Ares Commercial Real Estate Corporation (NYSE: ACRE) announced today
that in December 2013 it originated six new loans for its principal
lending portfolio totaling $339 million of aggregate commitments with
$258 million of aggregate initial funding.
Approximately 60% of the loans closed in December were collateralized by
multifamily properties, including a $125 million first mortgage and
mezzanine financing for the acquisition of an apartment building located
on the Upper West Side of New York City. The remaining loans were
secured by office and industrial properties, including a class A office
tower located in Dallas, Texas. All six loans pay floating rates of
interest based on LIBOR, consistent with ACRE’s objective to match fund
primarily floating rate-based assets with primarily floating rate-based
liabilities. Three of the six commitments were made to existing ACRE
sponsors.
“We ended 2013 with a very productive December,” said Todd Schuster,
Co-CEO and President of ACRE. “Our direct origination platform continues
to provide opportunities with attractive risk-adjusted returns as we
build our predominantly senior, floating rate portfolio of loans backed
by stable cash flowing property types such as multifamily and office.”
“Given the attractive financing we received in our November CMBS
transaction coupled with our capital deployment in December, we believe
ACRE's balance sheet is well positioned heading into 2014,” added
Tae-Sik Yoon, Chief Financial Officer of ACRE.
In 2013, ACRE originated or co-originated 22 new commitments for its
principal lending portfolio totaling $875 million in aggregate
commitments and $761 million in principal outstanding, with 90% of these
commitments structured as senior loans and 85% collateralized by
multifamily or office properties.
ACRE’s principal lending portfolio totaled approximately $1.05 billion
in outstanding principal at December 31, 2013 with 91% comprised of
senior loans and 94% of the portfolio paying floating rates of interest
based on LIBOR. The portfolio is comprised of loans secured by
multifamily and office, representing 49% and 40% of the portfolio,
respectively, and retail and industrial properties, representing 6% and
5%, respectively. The portfolio remains geographically diverse across
the United States with 21% in the Southeast, 13% in the West, 18% in the
Midwest, 24% in the Southwest and 24% in the Mid Atlantic.
Additionally, ACRE Capital LLC, a subsidiary of ACRE, rate locked eight
loans resulting in approximately $30 million of aggregate loan
commitments for the fourth quarter of 2013.
“We have made great progress in repositioning the ACRE Capital platform
during our first full quarter of owning the business,” said Mr.
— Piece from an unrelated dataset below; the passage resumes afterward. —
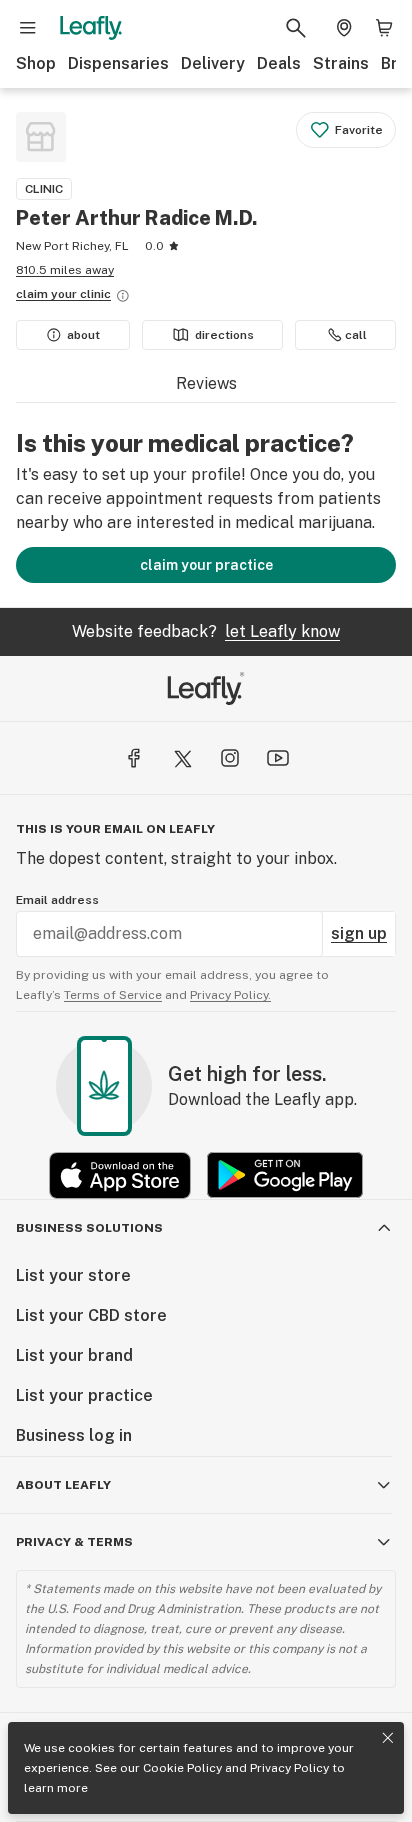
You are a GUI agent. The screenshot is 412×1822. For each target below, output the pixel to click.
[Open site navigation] (28, 28)
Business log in (74, 1435)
Schuster. “Although many of these accomplishments have not yet
translated into our origination activity, important developments such as
the recent hiring of a quality team to expand our FHA origination
capability should enhance the business going forward. Our ability to
structure, service and provide a wide array of financing solutions
remains a key differentiator, which is being recognized by our borrowers
and some of the most talented professionals in our industry. This is an
exciting time for both ACRE and ACRE Capital.”
About Ares Commercial Real Estate Corporation
Ares Commercial Real Estate Corporation is a specialty finance company
that provides principal lending, mortgage banking and servicing of
commercial real estate loans. Through its national direct origination
platform, Ares Commercial Real Estate Corporation provides a broad
offering of flexible financing solutions for commercial real estate
owners and operators in the middle market. Ares Commercial Real Estate
Corporation has elected to be taxed as a real estate investment trust
and is externally managed by an affiliate of Ares Management LLC, a
global alternative asset manager with approximately $68 billion in
committed capital under management as of September 30, 2013. For more
information, please visit www.arescre.com.
Forward-Looking Statements
Statements included herein may constitute “forward-looking statements”
within the meaning of the Private Securities Litigation Reform Act of
1995, which relate to future events or our future performance or
financial condition. These statements are not guarantees of future
performance, condition or results and involve a number of risks and
uncertainties. Actual results may differ materially from those in the
forward-looking statements as a result of a number of factors, including
those described from time to time in our filings with the Securities and
Exchange Commission. Ares Commercial Real Estate Corporation undertakes
no duty to update any forward-looking statements made herein.